In the late 1960’s, however, things began to change. First women, and then, with time, more non-white students began to go to law schools across the country. Now, as we approach the end of the second decade of the 21st century, lawyers and judges are as likely to be of one gender as the other. Both groups also include members of the gay community (and persons who do not necessarily identify as one gender or the other) as well.

Whether the decision maker is an individual judge, or a member of a jury, each person’s unique and individual personal histories provide insights and influences, which usually mean the decisions made are arrived at with a wider perspective in mind, and with greater relevance to larger numbers of citizens. Similarly, in terms of racial, ethnic and religious backgrounds, the legal and judicial professions now include members from almost every group which comprise our communities at large.  That said, however, the proportions of lawyers from non-white European backgrounds continue to be somewhat lower than most of those groups in society. When it comes to judges, the representations are even lower.

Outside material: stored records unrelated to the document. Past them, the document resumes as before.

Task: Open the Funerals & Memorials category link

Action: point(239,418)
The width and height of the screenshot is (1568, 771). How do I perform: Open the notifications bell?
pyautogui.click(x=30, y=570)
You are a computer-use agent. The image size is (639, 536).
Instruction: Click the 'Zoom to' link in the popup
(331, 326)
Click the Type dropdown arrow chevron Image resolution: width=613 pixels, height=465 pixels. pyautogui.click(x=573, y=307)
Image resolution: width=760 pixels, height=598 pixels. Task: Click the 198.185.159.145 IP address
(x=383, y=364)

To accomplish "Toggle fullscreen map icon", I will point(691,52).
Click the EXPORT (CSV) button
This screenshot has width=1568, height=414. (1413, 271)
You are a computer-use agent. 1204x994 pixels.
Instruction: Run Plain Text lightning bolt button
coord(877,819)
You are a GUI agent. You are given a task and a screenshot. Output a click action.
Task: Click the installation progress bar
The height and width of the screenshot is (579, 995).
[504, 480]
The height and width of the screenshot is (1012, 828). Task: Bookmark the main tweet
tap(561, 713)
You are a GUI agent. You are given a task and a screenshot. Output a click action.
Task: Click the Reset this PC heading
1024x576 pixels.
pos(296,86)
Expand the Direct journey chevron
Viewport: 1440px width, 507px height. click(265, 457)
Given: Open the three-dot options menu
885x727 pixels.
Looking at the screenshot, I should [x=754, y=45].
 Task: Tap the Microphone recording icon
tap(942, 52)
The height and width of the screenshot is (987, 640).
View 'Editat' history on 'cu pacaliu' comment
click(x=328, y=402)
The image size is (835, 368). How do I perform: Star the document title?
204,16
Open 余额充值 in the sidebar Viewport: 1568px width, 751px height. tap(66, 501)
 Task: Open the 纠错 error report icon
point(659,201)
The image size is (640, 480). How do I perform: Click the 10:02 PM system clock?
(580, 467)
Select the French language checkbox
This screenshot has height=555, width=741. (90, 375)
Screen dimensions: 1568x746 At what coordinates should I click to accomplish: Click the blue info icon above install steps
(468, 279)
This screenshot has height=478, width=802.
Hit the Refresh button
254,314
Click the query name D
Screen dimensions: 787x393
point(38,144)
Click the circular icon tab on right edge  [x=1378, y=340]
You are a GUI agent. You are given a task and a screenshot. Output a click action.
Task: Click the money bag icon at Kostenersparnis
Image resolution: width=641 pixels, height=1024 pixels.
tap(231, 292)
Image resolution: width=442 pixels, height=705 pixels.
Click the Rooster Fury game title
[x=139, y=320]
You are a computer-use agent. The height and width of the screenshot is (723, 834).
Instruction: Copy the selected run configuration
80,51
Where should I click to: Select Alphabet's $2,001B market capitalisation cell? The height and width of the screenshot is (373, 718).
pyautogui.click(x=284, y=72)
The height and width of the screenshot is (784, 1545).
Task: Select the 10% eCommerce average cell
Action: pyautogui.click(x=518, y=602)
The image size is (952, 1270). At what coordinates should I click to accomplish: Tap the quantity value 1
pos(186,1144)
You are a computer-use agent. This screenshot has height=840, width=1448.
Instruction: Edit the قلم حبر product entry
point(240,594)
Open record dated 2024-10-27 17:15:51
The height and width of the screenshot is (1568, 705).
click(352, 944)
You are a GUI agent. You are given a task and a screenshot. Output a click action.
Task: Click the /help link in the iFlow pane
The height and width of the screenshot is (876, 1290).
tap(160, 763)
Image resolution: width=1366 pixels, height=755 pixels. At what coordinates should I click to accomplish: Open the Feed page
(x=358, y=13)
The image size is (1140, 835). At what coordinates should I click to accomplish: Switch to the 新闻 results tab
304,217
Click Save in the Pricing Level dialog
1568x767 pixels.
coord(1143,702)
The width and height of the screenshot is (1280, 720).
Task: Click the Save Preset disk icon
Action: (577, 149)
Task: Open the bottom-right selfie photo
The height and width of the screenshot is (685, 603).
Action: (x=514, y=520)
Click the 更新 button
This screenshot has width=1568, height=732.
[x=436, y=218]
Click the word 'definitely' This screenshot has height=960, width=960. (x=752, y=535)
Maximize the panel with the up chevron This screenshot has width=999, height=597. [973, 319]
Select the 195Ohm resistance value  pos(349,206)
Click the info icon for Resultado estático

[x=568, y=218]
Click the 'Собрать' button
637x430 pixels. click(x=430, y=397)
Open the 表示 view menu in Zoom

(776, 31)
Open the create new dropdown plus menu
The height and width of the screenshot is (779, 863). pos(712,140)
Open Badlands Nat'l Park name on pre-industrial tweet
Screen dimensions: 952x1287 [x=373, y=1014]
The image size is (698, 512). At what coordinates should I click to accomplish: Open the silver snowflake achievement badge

One of the challenges we face in seeking to ensure the ranks of Canadian judges represent the makeup of society at large is in weighing the competing concerns of obvious diversity, and legal talent and expertise.  Of course we want the very best candidates to assume positions as judges, and do not want to sacrifice that priority in favour of appointing a less-qualified person simply to achieve the political goal of increased visible diversity.  The answer likely lies in the passage of time: as more members of minority communities attend law school and join the legal profession, more will gain the experience and expertise we seek in our judges, meaning more and more members of those communities will meet the demanding requirements for appointment to the bench.  With time, our courts will come to reflect the diversity of Canadian society even more than is presently the case.

When it comes to juries, diversity is an on-going issue and challenge. The laws about who can be a juror have changed so that jury service is no longer the exclusive preserve of white men it once was.  However, I am writing this article at a time when the composition of the rural Saskatchewan jury in the Gerald Stanley trial for the murder Colin Bushie is still a subject of controversy, and shortly after the government introduced legislation to change the way we pick juries in Canada.  The public outcry is mainly centered around the apparent lack of diversity on that jury, and the efforts by the defence to ensure no aboriginal persons were chosen to sit as jurors.

Because of the rules and methods by which juries are chosen, there are no assurances that the pool of persons summoned to court will necessarily represent the community at large.  While in most large urban centres that pool will usually include at least some persons who are not apparently Caucasian, there is no way to ensure that particular minority communities will necessarily be represented.  In other words, even where there is a sizeable minority racial or religious group in a particular centre, there are no assurances that their numbers will be represented in the jury pool fairly, or at all.  Given that in most places in Canada the majority population remains overwhelmingly “white”, most persons who attend for jury selection usually appear to be from that group. More often than not, most, if not all, of the 12 persons chosen to sit as a jury will also be “white”.  The Supreme Court of Canada has held that no one is entitled to a jury pool – or to a jury – composed only of members of his or her own ethnic or racial or religious group. Furthermore, the pool is not required to be numerically representative of the different groups which make up a particular community.  All we are assured of is that the process for summoning persons for jury duty, and the selection process itself, are fair.  This means, in practice, that most minorities who end up before a jury will not see many faces in the jury panel similar to their own; sometimes it seems the best that can be hoped is that one or two of the jurors will be of a heritage which seems to be “other than white”.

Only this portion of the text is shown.